1. Riko, Raska, Rendi, dan Randra
Prang! Dug, dug, dug. Sebuah bola basket berhasil masuk ke dalam ring berwarna merah. Terhitung sudah tiga puluh kali bola itu mendarat kembali ke tanah setelah masuk ring itu. Seorang gadis berkaca mata berhenti berjalan di depan kelas. Ia membetulkan letak buku-buku yang sedang ia bawa dan tanpa sengaja melihat seorang remaja laki-laki berlari untuk mengambil bola basket di lapangan. Pipi gadis itu merona ketika wajah remaja laki-laki itu tertangkap oleh kaca mata minus tebalnya. Ia terpesona dengan wajah remaja laki-laki itu sampai melupakan tumpukan buku yang sedang ia bawa.
"Masukin lagi, Ko!" seru remaja laki-laki lain yang berdiri di samping tiang bendera. Riko si pengambil bola tadi, berlari sambil memegang bola basket yang sudah ia masukan sebanyak tiga puluh kali.

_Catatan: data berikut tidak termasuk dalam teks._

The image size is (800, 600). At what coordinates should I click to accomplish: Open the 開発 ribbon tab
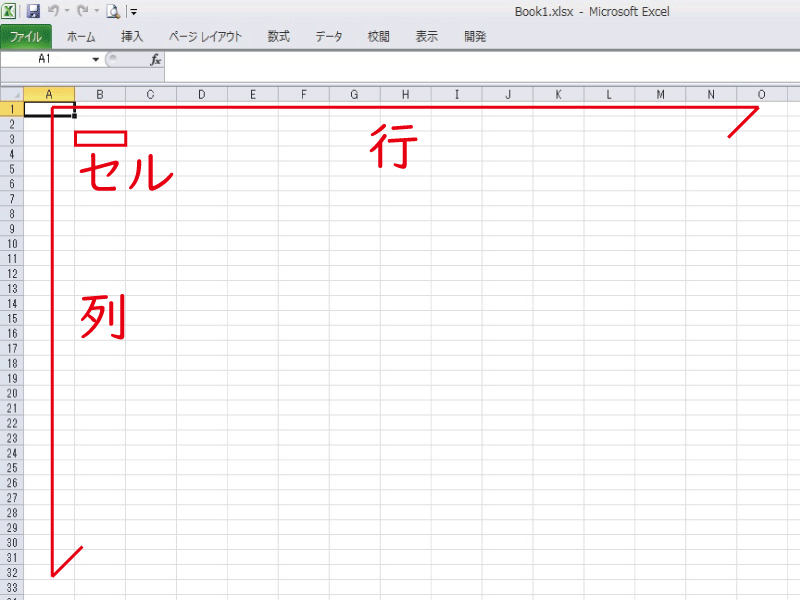(x=475, y=37)
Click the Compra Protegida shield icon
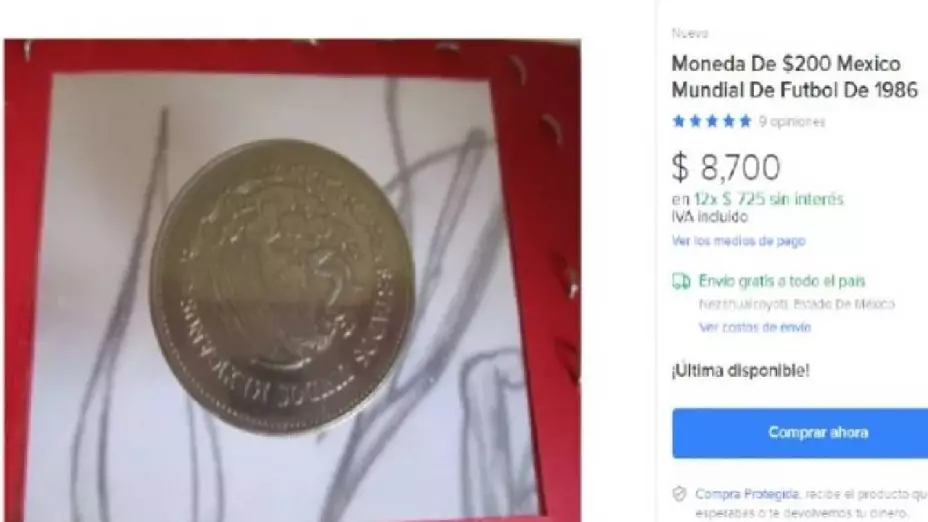Viewport: 928px width, 522px height. coord(679,494)
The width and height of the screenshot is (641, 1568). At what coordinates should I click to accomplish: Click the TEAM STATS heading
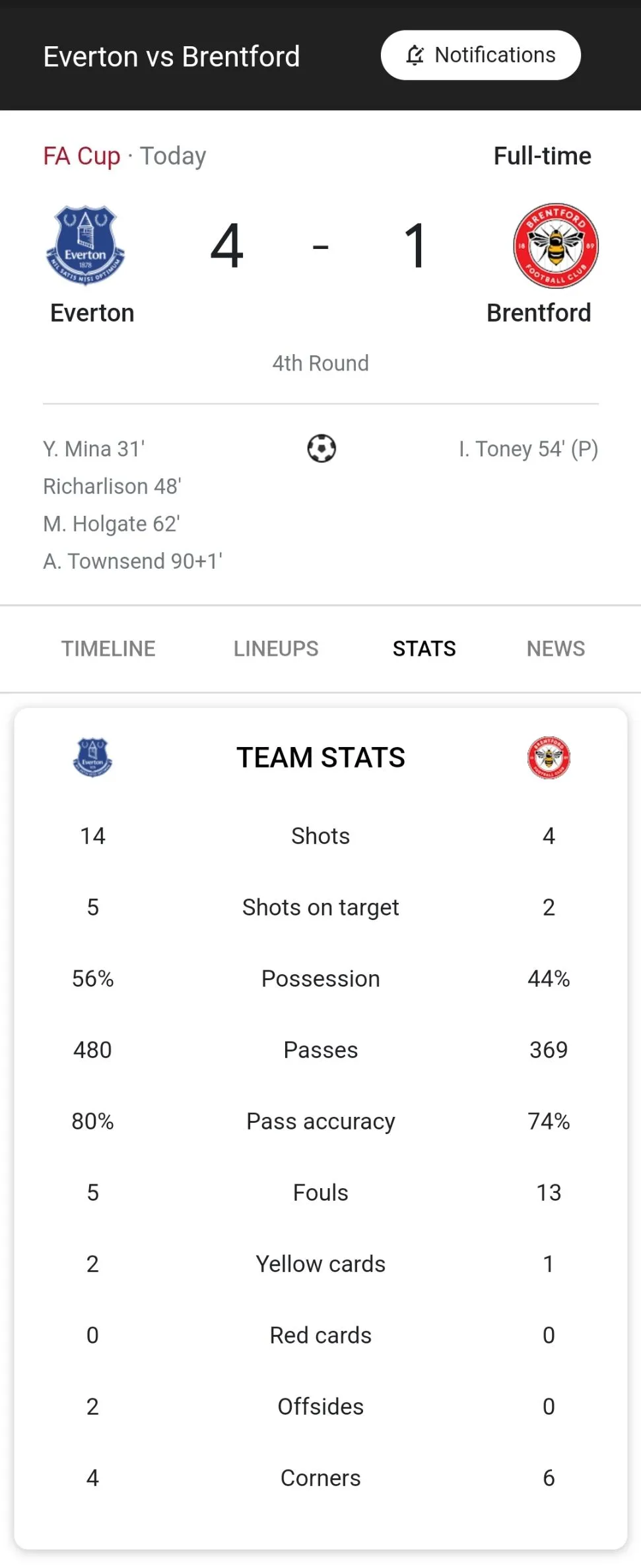click(321, 758)
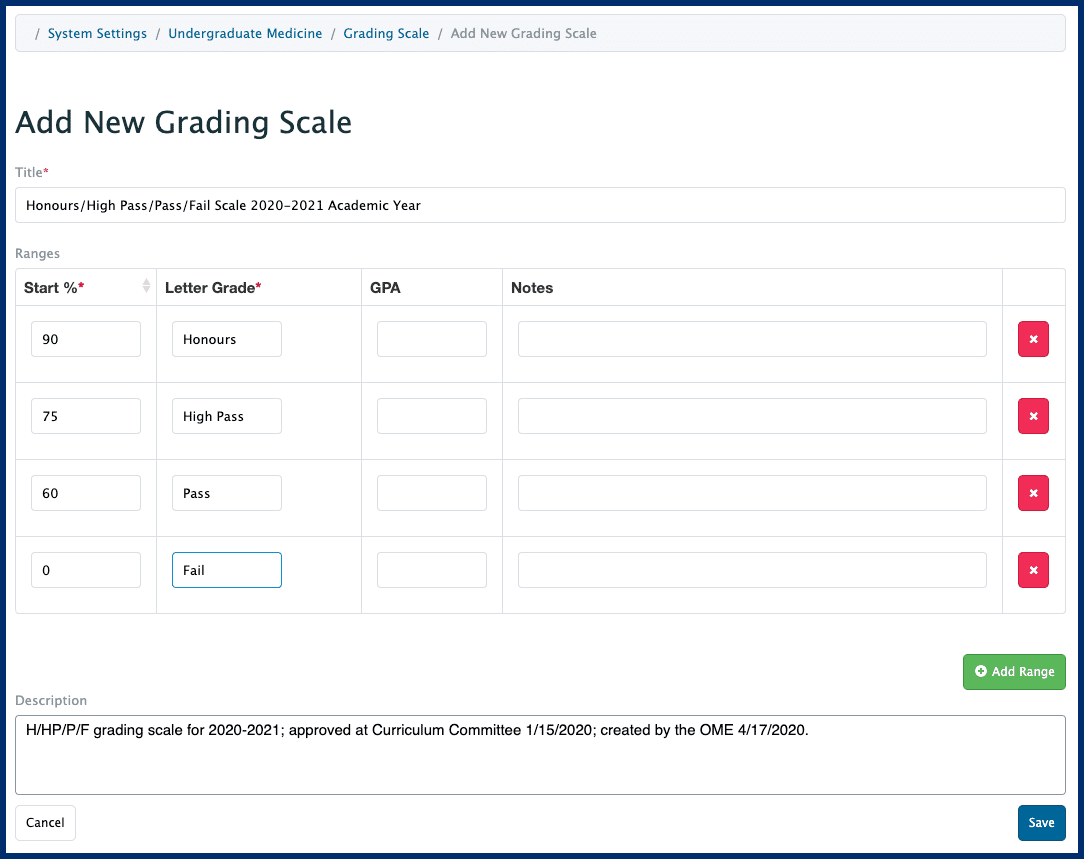
Task: Open Undergraduate Medicine from breadcrumb
Action: [245, 33]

"Udah ya Bang. Aku udah masukin tiga puluh kali. Semuanya masuk ke dalam ring kok" kata Riko, menyerahkan bola basket penuh debu kepada Beni. Beni adalah kakak kelas Riko sekaligus kapten basket di sekolah. Beni terkenal sangat disiplin dan tegas saat latihan basket, mungkin efek dia menjadi kapten tim basket. Meskipun begitu, di luar lapangan Beni bisa menjadi kakak kelas yang menyenangkan.
"Kenapa? Baru tiga puluh kali. Kamu lupa kita ada lomba tiga minggu lagi?"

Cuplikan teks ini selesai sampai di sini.